[WHAT THE EXERCISE ASKS] Please give an exact transcription of the records shown below.

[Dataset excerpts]
::::::
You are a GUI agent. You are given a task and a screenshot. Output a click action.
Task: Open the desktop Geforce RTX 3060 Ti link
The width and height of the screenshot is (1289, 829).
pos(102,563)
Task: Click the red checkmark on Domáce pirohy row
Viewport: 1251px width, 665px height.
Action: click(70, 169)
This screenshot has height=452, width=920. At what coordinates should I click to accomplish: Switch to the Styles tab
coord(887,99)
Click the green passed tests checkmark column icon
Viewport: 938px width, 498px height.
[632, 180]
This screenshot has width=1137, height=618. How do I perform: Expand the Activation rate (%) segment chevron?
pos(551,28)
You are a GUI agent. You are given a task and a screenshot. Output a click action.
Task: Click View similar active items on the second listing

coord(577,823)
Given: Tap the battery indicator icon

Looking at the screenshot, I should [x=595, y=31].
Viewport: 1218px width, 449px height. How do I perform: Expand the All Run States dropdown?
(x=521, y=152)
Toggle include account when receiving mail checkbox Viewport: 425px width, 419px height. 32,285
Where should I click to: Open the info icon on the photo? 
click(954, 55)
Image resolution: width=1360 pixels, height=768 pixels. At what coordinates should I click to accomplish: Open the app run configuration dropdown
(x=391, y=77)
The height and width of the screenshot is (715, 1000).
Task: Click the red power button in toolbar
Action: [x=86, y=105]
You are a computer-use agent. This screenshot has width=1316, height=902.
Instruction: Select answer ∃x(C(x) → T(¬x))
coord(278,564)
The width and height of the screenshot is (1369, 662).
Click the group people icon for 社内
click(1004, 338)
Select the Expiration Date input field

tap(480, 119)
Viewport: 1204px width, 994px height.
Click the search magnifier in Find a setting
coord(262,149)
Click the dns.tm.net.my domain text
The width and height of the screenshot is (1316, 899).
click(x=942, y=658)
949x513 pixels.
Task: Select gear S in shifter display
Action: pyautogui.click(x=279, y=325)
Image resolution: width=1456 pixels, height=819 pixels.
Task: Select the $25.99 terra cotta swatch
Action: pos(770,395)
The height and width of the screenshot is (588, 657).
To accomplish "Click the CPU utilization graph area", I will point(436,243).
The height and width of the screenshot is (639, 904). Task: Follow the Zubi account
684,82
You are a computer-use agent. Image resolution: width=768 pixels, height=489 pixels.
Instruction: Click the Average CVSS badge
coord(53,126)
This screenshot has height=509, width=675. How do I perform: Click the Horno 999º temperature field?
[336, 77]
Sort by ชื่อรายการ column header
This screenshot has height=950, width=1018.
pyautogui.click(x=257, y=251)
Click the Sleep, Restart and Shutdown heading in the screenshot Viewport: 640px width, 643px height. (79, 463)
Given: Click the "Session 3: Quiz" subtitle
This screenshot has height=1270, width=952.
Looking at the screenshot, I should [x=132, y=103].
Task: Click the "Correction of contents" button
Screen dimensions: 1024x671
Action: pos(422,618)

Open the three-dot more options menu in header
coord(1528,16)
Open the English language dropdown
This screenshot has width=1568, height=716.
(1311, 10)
::::::
[EXERCISE RESPONSE]
You are a GUI agent. You are given a task and a screenshot. Output a click action.
Task: Open the desktop Geforce RTX 3060 Ti link
The width and height of the screenshot is (1289, 829).
pos(102,563)
Task: Click the red checkmark on Domáce pirohy row
Viewport: 1251px width, 665px height.
Action: click(70, 169)
This screenshot has height=452, width=920. At what coordinates should I click to accomplish: Switch to the Styles tab
coord(887,99)
Click the green passed tests checkmark column icon
Viewport: 938px width, 498px height.
[632, 180]
This screenshot has width=1137, height=618. How do I perform: Expand the Activation rate (%) segment chevron?
pos(551,28)
You are a GUI agent. You are given a task and a screenshot. Output a click action.
Task: Click View similar active items on the second listing

coord(577,823)
Given: Tap the battery indicator icon

Looking at the screenshot, I should [x=595, y=31].
Viewport: 1218px width, 449px height. How do I perform: Expand the All Run States dropdown?
(x=521, y=152)
Toggle include account when receiving mail checkbox Viewport: 425px width, 419px height. 32,285
Where should I click to: Open the info icon on the photo? 
click(954, 55)
Image resolution: width=1360 pixels, height=768 pixels. At what coordinates should I click to accomplish: Open the app run configuration dropdown
(x=391, y=77)
The height and width of the screenshot is (715, 1000).
Task: Click the red power button in toolbar
Action: [x=86, y=105]
You are a computer-use agent. This screenshot has width=1316, height=902.
Instruction: Select answer ∃x(C(x) → T(¬x))
coord(278,564)
The width and height of the screenshot is (1369, 662).
Click the group people icon for 社内
click(1004, 338)
Select the Expiration Date input field

tap(480, 119)
Viewport: 1204px width, 994px height.
Click the search magnifier in Find a setting
coord(262,149)
Click the dns.tm.net.my domain text
The width and height of the screenshot is (1316, 899).
click(x=942, y=658)
949x513 pixels.
Task: Select gear S in shifter display
Action: pyautogui.click(x=279, y=325)
Image resolution: width=1456 pixels, height=819 pixels.
Task: Select the $25.99 terra cotta swatch
Action: pos(770,395)
The height and width of the screenshot is (588, 657).
To accomplish "Click the CPU utilization graph area", I will point(436,243).
The height and width of the screenshot is (639, 904). Task: Follow the Zubi account
684,82
You are a computer-use agent. Image resolution: width=768 pixels, height=489 pixels.
Instruction: Click the Average CVSS badge
coord(53,126)
This screenshot has height=509, width=675. How do I perform: Click the Horno 999º temperature field?
[336, 77]
Sort by ชื่อรายการ column header
This screenshot has height=950, width=1018.
pyautogui.click(x=257, y=251)
Click the Sleep, Restart and Shutdown heading in the screenshot Viewport: 640px width, 643px height. (79, 463)
Given: Click the "Session 3: Quiz" subtitle
This screenshot has height=1270, width=952.
Looking at the screenshot, I should [x=132, y=103].
Task: Click the "Correction of contents" button
Screen dimensions: 1024x671
Action: pos(422,618)

Open the three-dot more options menu in header
coord(1528,16)
Open the English language dropdown
This screenshot has width=1568, height=716.
(1311, 10)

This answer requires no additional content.